↓↓↓
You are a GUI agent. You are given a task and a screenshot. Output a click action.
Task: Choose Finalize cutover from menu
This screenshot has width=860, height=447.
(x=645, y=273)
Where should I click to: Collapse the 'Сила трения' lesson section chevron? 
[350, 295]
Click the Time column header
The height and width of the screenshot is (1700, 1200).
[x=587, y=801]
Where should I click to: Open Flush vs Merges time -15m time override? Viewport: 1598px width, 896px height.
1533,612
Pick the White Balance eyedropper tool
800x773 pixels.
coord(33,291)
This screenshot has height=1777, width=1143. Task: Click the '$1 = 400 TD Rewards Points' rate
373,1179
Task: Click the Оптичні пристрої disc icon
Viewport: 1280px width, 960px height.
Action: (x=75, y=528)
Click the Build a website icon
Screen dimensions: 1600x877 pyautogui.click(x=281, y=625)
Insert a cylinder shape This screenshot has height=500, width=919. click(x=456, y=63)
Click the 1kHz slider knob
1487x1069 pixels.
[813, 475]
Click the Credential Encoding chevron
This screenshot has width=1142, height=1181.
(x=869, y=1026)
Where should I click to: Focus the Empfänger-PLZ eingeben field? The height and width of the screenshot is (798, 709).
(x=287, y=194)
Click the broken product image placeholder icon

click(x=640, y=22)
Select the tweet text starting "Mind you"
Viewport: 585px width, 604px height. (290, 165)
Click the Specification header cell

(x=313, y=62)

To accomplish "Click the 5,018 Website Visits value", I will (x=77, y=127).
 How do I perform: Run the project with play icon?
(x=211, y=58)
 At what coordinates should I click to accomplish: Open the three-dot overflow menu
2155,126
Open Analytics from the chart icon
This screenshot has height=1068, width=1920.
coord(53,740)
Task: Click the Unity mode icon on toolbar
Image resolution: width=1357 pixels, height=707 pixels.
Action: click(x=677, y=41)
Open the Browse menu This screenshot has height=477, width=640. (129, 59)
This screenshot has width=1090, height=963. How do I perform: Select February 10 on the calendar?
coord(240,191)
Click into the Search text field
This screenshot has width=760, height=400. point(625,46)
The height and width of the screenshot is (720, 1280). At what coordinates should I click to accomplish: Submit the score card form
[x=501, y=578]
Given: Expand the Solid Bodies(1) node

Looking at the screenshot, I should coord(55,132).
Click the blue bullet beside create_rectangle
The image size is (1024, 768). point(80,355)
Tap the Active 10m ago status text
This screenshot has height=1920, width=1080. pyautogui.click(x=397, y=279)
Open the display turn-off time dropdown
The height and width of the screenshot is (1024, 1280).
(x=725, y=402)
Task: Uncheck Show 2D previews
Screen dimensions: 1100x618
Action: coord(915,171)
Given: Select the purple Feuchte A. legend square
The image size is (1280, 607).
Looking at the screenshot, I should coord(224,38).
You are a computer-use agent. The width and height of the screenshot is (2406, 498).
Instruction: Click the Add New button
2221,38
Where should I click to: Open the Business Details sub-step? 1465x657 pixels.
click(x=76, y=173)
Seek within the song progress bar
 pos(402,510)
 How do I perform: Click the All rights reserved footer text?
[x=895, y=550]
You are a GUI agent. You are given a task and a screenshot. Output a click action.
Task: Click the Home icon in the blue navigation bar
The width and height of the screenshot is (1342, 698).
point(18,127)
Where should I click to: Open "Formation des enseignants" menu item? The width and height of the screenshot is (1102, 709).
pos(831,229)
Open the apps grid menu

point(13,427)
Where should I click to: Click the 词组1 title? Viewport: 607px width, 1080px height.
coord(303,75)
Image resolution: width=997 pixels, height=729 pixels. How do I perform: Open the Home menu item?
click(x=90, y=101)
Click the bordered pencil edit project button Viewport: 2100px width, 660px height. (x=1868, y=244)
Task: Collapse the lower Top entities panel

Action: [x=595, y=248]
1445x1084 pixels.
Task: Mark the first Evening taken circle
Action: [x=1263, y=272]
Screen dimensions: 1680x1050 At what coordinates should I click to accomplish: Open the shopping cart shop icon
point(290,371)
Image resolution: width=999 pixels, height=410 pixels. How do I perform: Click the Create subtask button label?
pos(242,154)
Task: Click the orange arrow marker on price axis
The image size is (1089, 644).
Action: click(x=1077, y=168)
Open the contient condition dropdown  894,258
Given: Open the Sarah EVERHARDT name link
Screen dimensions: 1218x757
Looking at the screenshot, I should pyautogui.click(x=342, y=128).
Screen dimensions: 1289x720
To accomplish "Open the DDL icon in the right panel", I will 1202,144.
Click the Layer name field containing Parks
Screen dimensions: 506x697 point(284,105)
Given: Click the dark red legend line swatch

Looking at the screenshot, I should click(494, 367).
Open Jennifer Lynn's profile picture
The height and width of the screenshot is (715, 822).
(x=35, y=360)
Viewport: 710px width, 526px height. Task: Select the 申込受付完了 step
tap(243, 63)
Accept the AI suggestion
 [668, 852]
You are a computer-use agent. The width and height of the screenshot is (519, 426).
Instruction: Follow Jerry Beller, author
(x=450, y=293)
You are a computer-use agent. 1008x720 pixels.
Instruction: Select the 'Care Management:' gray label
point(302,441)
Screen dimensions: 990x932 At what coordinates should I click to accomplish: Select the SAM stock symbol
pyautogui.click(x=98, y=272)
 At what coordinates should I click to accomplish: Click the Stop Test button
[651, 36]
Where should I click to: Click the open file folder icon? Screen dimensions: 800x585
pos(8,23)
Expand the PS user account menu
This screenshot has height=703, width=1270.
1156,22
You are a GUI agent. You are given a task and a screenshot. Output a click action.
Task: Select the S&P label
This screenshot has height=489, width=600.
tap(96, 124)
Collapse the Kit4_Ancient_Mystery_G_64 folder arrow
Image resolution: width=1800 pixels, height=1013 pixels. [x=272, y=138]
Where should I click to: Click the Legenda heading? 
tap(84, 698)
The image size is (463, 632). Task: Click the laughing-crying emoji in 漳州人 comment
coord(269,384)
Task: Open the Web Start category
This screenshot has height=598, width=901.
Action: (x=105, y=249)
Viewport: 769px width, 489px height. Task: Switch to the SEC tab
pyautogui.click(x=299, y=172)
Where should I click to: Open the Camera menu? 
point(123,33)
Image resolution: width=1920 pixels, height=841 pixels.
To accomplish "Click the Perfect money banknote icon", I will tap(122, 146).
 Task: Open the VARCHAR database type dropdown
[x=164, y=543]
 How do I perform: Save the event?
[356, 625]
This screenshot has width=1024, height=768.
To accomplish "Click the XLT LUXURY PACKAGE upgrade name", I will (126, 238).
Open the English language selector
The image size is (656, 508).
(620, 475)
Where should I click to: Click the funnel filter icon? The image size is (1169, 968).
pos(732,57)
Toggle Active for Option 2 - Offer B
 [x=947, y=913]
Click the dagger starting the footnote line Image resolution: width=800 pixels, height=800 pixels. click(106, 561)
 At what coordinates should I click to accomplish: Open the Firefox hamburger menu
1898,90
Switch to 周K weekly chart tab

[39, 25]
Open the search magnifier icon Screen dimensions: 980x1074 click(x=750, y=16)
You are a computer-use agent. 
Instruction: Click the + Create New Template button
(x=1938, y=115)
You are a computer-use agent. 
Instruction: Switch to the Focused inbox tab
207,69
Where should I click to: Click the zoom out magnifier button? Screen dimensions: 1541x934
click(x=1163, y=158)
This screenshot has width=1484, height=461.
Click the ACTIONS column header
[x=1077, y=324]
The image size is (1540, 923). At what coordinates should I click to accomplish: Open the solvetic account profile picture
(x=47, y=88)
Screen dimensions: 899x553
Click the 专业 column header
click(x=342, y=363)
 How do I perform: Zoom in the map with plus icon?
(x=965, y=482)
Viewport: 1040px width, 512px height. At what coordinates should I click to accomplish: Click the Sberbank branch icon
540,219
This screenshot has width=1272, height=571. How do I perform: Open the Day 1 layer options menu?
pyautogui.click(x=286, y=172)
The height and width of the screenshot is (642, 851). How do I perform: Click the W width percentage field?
↑↑↑
• Task brief:
Your answer should be a single number: how many lines in the listing above contain "will"?

• Expected output:
4